Di fronte ai problemi incontrati dalla democrazia sono stati proposti degli interventi, se non risolutivi almeno di miglioramento dei suoi meccanismi, particolarmente rivolti a valorizzare forme parziali di democrazia diretta e più in generale a sviluppare strumenti partecipativi. Ne elenchiamo alcuni più noti.

Bilanci partecipativi. Si svolgono a livello locale, ad esempio assegnando a un quartiere una quota del bilancio e la popolazione decide quale progetto finanziare.

Dibattito pubblico. È stato sviluppato in Francia per consentire la partecipazione dei cittadini di un territorio interessato a grandi opere infrastrutturali (autostrade, treni ad alta velocità, aeroporti). È stata istituita una Commissione indipendente che raccoglie tutte le proposte e le critiche a riguardo, organizza dei dibattiti pubblici e alla fine redige un rapporto conclusivo, che ha un notevole peso sulla decisione finale.

Sorteggio. Non essendo possibile far partecipare tutti allo stesso modo, per ascoltare la voce popolare si scelgono per sorteggio un certo numero di persone della popolazione interessata e questo gruppo esprime un parere, non vincolante, ma certo significativo sul problema.

Naturalmente ci sono propose ben più radicali, che vanno al di là dei meccanismi di partecipazione alle scelte pubbliche. Un tema fondamentale a riguardo è l’estensione della democrazia a settori della società che attualmente non lo prevedono: lo stesso Norberto Bobbio cita i due grandi casi delle imprese e della burocrazia. La democrazia vive se tutta la società è democratica, dunque tanto più si diffonde il metodo democratico tanto più si rafforza lo Stato democratico.

  1. Il ruolo dei partiti.

I partiti costituiscono un canale fondamentale tra i cittadini e lo Stato; come dice l’art. 49 della Costituzione, essi “sono libere associazioni di cittadini che concorrono a determinare la politica nazionale”. Nell’immediato dopoguerra e per tutti gli anni ’50 e ’60 sono esistiti in Italia dei grandi partiti che svolgevano il ruolo di educatori delle masse, di interpreti fedeli della società civile e che hanno difeso e promosso la democrazia.

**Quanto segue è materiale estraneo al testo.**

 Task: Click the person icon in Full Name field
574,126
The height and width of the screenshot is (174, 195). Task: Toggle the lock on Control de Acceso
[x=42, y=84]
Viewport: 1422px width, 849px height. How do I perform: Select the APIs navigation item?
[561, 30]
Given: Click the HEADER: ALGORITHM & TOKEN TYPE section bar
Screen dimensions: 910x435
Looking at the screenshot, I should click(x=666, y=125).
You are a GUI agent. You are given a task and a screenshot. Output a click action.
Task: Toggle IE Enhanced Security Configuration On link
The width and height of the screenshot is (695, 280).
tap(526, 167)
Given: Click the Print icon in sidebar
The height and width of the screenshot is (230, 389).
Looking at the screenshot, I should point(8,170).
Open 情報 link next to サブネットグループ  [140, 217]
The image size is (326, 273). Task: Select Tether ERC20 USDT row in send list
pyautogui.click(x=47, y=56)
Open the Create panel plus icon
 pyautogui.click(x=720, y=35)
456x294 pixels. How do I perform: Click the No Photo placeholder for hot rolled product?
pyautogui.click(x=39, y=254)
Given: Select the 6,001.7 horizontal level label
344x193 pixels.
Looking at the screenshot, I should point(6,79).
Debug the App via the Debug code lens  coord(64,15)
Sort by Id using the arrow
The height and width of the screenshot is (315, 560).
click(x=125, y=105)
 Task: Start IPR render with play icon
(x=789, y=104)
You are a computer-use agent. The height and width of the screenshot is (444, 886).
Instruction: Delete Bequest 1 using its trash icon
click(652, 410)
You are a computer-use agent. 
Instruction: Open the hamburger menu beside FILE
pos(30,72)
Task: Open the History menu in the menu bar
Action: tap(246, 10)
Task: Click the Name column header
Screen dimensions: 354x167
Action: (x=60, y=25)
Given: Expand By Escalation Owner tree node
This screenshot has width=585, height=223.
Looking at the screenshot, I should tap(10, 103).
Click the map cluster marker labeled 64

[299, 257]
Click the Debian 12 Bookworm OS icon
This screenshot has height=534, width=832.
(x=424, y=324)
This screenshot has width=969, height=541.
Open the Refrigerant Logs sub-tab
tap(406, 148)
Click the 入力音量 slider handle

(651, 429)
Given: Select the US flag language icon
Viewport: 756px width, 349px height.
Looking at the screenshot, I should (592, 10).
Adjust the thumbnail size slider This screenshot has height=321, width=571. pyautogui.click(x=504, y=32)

Ma con lo svanire delle classi sociali si è dispersa anche la coesione sociale e tanta parte della vita associativa e collettiva (se i partiti di un tempo corrispondevano al sistema fordista, quelli attuali cercano di adattarsi al post-fordismo). Di fonte a una realtà sociale sempre più articolata e differenziata, i partiti tendono a rivolgersi a tutti (catch-all-party), utilizzando per questo soprattutto i mass-media, ma rinunciando così ad agire in profondità e spostando il proprio interesse dalla società allo Stato.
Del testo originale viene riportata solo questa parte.